Nova Medida Provisória Pode Prejudicar Seus Direitos a Compensação de Tributos!
Análise da Medida Provisória nº 1.303/2025
O artigo 64 da Medida Provisória (MP) nº 1.303/2025 trouxe mudanças significativas nas compensações tributárias, classificadas agora como “não declaradas”. Essa categoria envolve débitos que, após a avaliação de uma autoridade fiscal, podem ser enviados diretamente para inscrição em dívida ativa. As alterações surgiram com a inclusão de novas alíneas no inciso II do § 12 do artigo 74 da Lei nº 9.430/1996.
Dentre as novas situações que caracterizam compensações não declaradas, destacam-se aquelas baseadas em pagamentos indevidos ou em documentos de arrecadação inexistentes, bem como créditos de PIS, Pasep e Cofins que não estejam relacionados à atividade econômica do contribuinte.

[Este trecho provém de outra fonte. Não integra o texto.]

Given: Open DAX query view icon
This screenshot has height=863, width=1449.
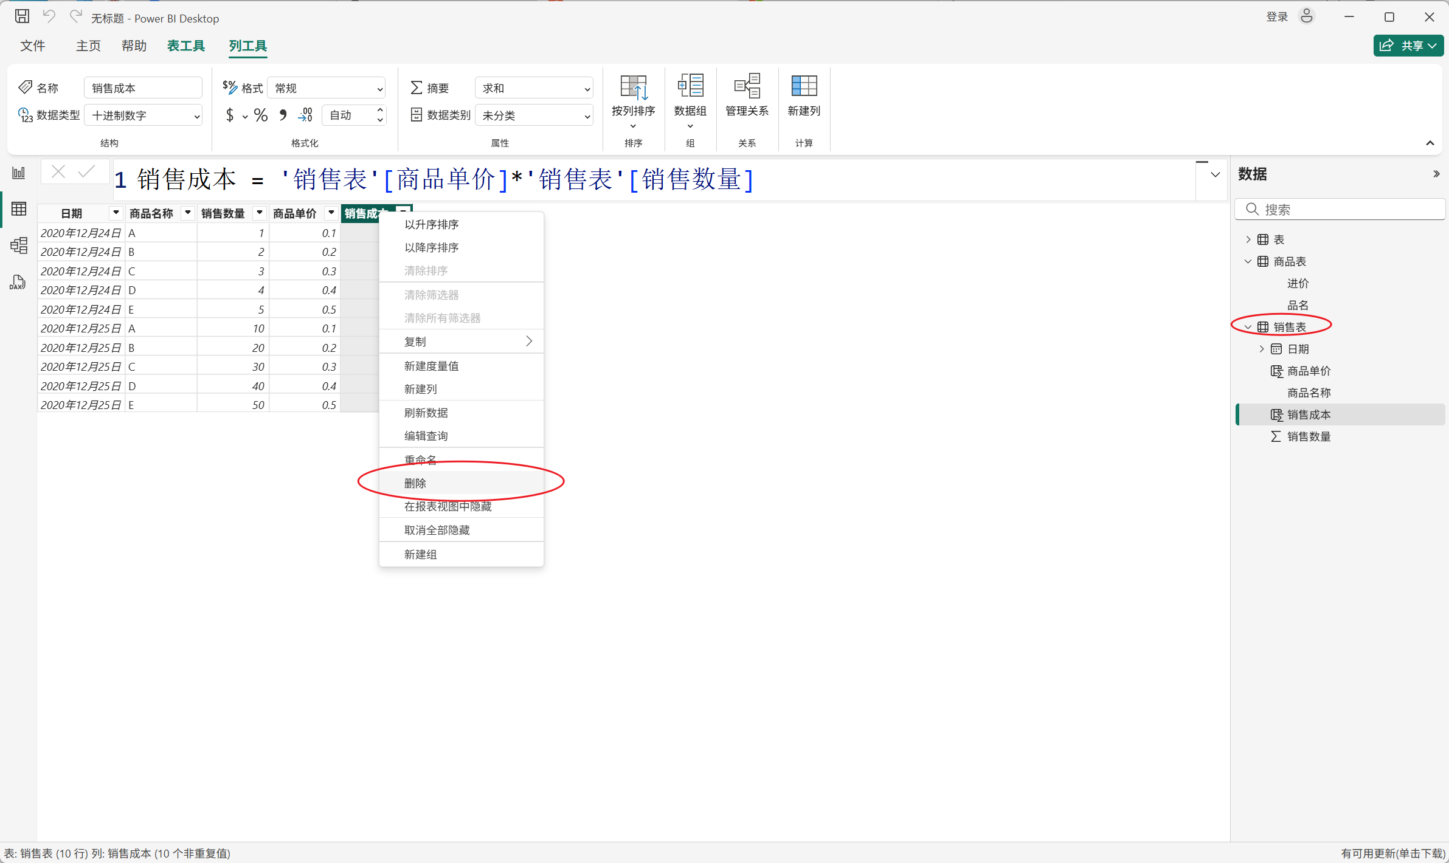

Essas medidas podem, na prática, facilitar que a União se isente da obrigação de devolver valores pagos indevidamente. Essa mudança leva a uma espera maior pela devolução de valores devidos, criando um cenário em que o contribuinte precisará redobrar a atenção ao retificar obrigações acessórias e interpretar as novas restrições sobre os créditos de PIS e Cofins.
Insegurança Jurídica
A inclusão de conceitos vagos, como a expressão “não guardar qualquer relação com a atividade econômica”, gera insegurança jurídica. Essa incerteza pode permitir que a Receita Federal rejeite compensações legítimas, exigindo débitos imediatamente. É possível que essa abordagem tenha como objetivo aliviar a pressão orçamentária, limitando o exercício dos direitos do contribuinte.
A MP 1.303/2025, ao empregar cláusulas abertas e conceitos indeterminados, parece infringir o devido processo legal. Isso impede que o contribuinte discuta a validade de seu crédito antes de ser pressionado a assegurar o débito e mover ações judiciais para contestá-los. Além disso, enfrentará custos financeiros relacionados à sua regularidade fiscal e os riscos associados ao processo judicial.
Oposição Judicial
É importante notar que limitações ao direito de compensação, como as introduzidas pela MP, já foram rejeitadas pelo Supremo Tribunal Federal (STF) em diversas decisões. No caso específico referente ao Tema 736 e à ADI 4905, a corte considerou inconstitucional a aplicação de multa isolada de 50% sobre compensações não homologadas, argumentando que isso violava garantias do devido processo legal.
A relatoria enfatizou que a norma não assegura proteção adequada aos contribuintes e não respeita os princípios de eficiência e justiça fiscal. Além disso, as decisões destacaram que a penalização não diferencia erros de boa-fé de fraudes deliberadas, o que poderia desestimular os cidadãos a exercitar seu direito de contestar administrativamente.
Considerando esses pontos, as inovações introduzidas pela MP 1.303/2024 podem ser vistas como um obstáculo desproporcional ao direito de petição e à compensação tributária, criando um ambiente de incerteza que contraria os princípios constitucionais de segurança jurídica e ampla defesa.